[Goal]:
Copy out verbatim the part of the listing below that runs from the line containing "Describe the element at coordinates (438, 126)" down to the line containing "(544, 802).", with both of those lines included.

[Provided information]:
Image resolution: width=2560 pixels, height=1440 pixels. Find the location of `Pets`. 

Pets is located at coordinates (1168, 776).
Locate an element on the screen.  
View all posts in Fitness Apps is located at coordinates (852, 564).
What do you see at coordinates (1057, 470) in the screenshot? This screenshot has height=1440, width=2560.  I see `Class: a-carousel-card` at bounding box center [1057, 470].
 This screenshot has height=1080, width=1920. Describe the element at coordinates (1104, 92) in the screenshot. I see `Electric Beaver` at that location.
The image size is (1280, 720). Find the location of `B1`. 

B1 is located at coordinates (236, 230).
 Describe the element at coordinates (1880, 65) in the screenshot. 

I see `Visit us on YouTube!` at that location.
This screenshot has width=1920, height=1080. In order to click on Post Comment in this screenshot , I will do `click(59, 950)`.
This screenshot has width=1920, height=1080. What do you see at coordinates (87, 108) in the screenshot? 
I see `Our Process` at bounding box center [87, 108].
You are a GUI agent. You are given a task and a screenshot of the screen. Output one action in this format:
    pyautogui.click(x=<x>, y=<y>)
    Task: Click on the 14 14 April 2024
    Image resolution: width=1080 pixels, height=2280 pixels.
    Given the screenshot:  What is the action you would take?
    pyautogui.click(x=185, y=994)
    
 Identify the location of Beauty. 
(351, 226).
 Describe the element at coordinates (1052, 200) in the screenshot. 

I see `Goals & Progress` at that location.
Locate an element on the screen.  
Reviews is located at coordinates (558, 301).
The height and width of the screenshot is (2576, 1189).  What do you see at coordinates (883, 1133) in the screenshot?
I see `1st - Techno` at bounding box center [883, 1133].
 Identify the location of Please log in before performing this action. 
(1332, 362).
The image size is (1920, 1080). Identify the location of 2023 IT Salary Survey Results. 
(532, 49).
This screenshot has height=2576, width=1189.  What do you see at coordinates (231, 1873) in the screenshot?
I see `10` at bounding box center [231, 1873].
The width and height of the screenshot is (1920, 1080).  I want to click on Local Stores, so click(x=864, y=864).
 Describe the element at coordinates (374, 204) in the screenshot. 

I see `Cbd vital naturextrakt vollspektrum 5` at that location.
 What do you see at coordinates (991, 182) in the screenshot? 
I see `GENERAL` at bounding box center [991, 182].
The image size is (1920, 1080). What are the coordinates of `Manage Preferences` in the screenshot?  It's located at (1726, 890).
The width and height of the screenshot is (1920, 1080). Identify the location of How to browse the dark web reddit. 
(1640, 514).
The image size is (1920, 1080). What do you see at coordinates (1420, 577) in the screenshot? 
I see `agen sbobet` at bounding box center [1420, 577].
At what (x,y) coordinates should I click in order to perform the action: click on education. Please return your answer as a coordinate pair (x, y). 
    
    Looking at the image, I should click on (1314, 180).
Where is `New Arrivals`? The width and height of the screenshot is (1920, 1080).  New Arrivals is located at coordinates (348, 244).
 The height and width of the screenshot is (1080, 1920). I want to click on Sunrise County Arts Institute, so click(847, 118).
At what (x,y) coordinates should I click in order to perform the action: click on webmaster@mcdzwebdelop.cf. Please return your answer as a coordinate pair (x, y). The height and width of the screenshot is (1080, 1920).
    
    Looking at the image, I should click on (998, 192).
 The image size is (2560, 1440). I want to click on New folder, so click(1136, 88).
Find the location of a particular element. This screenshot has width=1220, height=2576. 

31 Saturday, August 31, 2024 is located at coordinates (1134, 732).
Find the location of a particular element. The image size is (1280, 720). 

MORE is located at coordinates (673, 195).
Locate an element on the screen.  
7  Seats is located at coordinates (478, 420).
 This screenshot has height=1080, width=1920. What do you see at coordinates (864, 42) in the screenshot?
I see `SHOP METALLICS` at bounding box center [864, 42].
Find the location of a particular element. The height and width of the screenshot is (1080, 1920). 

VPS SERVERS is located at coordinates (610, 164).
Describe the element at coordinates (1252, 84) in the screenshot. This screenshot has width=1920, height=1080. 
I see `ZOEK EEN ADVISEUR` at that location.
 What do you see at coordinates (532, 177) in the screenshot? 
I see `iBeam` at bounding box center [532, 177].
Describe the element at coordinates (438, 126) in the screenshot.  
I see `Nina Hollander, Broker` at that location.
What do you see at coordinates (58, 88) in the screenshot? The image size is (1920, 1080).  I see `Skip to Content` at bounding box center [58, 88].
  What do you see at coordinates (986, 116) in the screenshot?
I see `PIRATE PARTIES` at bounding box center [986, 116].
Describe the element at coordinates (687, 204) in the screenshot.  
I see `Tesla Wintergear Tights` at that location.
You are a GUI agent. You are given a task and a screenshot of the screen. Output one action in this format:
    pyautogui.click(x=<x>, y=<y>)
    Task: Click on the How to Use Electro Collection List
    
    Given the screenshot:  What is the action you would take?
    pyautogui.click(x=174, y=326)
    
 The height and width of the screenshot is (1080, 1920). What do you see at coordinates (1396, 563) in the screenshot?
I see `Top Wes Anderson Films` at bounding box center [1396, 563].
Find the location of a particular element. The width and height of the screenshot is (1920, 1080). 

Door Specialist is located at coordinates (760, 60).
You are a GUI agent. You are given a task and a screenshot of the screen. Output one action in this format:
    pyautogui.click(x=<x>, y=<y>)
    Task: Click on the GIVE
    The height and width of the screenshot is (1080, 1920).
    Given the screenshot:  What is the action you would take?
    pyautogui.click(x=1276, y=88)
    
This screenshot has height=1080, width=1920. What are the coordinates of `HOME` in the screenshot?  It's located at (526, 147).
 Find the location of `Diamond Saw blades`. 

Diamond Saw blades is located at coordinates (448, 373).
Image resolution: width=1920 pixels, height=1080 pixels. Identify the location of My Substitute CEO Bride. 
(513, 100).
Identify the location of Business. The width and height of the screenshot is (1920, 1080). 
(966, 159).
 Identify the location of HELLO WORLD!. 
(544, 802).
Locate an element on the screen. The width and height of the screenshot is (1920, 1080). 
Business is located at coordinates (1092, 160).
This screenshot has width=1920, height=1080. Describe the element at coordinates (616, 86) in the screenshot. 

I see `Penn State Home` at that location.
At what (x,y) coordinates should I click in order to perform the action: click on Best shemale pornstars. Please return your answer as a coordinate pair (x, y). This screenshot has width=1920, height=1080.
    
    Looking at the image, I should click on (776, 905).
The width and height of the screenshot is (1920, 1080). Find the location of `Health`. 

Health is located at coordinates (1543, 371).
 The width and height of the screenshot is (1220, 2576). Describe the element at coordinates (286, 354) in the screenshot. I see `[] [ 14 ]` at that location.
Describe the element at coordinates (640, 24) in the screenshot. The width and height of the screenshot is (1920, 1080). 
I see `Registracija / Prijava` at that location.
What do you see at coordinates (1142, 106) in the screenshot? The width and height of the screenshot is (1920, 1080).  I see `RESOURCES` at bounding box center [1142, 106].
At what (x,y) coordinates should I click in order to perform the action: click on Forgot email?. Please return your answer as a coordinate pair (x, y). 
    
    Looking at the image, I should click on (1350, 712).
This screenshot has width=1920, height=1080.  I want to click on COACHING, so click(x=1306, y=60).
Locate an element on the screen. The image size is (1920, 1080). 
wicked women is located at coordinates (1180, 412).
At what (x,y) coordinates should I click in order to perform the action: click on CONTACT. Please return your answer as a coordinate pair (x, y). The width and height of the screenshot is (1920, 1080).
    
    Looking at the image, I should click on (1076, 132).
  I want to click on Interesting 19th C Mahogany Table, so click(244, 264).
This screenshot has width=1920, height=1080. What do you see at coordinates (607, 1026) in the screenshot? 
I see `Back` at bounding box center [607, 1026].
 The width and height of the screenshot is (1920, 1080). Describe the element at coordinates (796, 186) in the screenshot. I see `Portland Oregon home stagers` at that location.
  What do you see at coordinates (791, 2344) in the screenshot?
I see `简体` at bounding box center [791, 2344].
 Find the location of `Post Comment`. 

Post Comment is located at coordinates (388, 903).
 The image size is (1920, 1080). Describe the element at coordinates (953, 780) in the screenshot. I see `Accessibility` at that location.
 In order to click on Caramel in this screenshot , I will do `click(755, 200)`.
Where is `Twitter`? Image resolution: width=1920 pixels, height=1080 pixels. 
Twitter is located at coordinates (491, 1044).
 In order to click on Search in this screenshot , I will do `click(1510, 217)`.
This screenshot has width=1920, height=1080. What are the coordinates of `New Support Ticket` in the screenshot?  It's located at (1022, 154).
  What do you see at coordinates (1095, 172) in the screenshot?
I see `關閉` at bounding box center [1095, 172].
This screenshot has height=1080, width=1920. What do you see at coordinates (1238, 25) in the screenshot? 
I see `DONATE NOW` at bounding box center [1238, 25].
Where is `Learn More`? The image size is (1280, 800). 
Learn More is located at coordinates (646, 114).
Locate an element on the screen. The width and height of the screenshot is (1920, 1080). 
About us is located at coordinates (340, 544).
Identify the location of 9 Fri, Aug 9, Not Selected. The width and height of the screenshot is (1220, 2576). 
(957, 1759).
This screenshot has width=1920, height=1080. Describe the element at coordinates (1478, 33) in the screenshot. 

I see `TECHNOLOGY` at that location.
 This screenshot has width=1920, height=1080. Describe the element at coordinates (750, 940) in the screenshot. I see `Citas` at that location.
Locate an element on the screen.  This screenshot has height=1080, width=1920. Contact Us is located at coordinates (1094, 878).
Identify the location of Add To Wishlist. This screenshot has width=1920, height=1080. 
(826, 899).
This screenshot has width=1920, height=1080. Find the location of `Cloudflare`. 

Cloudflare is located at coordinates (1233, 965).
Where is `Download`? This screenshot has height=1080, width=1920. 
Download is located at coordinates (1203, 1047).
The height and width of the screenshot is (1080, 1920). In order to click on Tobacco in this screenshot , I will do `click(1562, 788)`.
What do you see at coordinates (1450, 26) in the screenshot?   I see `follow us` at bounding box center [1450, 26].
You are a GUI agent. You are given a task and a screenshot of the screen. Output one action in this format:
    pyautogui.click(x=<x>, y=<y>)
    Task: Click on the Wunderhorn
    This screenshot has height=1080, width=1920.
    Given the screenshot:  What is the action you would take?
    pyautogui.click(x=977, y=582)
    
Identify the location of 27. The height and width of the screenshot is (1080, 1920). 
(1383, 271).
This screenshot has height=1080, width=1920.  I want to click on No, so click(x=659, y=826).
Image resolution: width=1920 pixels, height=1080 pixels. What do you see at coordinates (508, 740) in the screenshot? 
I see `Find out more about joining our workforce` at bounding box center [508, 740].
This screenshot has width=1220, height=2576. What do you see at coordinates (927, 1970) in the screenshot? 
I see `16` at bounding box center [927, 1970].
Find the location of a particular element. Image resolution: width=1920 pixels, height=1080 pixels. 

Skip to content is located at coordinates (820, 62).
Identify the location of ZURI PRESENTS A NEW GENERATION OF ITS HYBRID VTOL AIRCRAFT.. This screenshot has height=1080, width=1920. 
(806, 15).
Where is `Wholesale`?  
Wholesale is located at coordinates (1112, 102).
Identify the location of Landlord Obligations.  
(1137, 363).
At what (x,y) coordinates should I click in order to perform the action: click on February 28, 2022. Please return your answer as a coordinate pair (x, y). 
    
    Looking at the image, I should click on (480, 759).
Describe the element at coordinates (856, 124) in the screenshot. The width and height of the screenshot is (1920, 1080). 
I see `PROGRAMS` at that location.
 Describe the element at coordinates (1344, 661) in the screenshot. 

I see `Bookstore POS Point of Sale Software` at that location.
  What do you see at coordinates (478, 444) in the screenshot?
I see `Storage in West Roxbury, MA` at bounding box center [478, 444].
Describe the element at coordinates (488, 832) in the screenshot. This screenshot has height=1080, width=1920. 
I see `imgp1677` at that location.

[Result of the task]:
Describe the element at coordinates (438, 126) in the screenshot.  
I see `Nina Hollander, Broker` at that location.
What do you see at coordinates (58, 88) in the screenshot? The image size is (1920, 1080).  I see `Skip to Content` at bounding box center [58, 88].
  What do you see at coordinates (986, 116) in the screenshot?
I see `PIRATE PARTIES` at bounding box center [986, 116].
Describe the element at coordinates (687, 204) in the screenshot.  
I see `Tesla Wintergear Tights` at that location.
You are a GUI agent. You are given a task and a screenshot of the screen. Output one action in this format:
    pyautogui.click(x=<x>, y=<y>)
    Task: Click on the How to Use Electro Collection List
    
    Given the screenshot:  What is the action you would take?
    pyautogui.click(x=174, y=326)
    
 The height and width of the screenshot is (1080, 1920). What do you see at coordinates (1396, 563) in the screenshot?
I see `Top Wes Anderson Films` at bounding box center [1396, 563].
Find the location of a particular element. The width and height of the screenshot is (1920, 1080). 

Door Specialist is located at coordinates (760, 60).
You are a GUI agent. You are given a task and a screenshot of the screen. Output one action in this format:
    pyautogui.click(x=<x>, y=<y>)
    Task: Click on the GIVE
    The height and width of the screenshot is (1080, 1920).
    Given the screenshot:  What is the action you would take?
    pyautogui.click(x=1276, y=88)
    
This screenshot has height=1080, width=1920. What are the coordinates of `HOME` in the screenshot?  It's located at (526, 147).
 Find the location of `Diamond Saw blades`. 

Diamond Saw blades is located at coordinates (448, 373).
Image resolution: width=1920 pixels, height=1080 pixels. Identify the location of My Substitute CEO Bride. 
(513, 100).
Identify the location of Business. The width and height of the screenshot is (1920, 1080). 
(966, 159).
 Identify the location of HELLO WORLD!. 
(544, 802).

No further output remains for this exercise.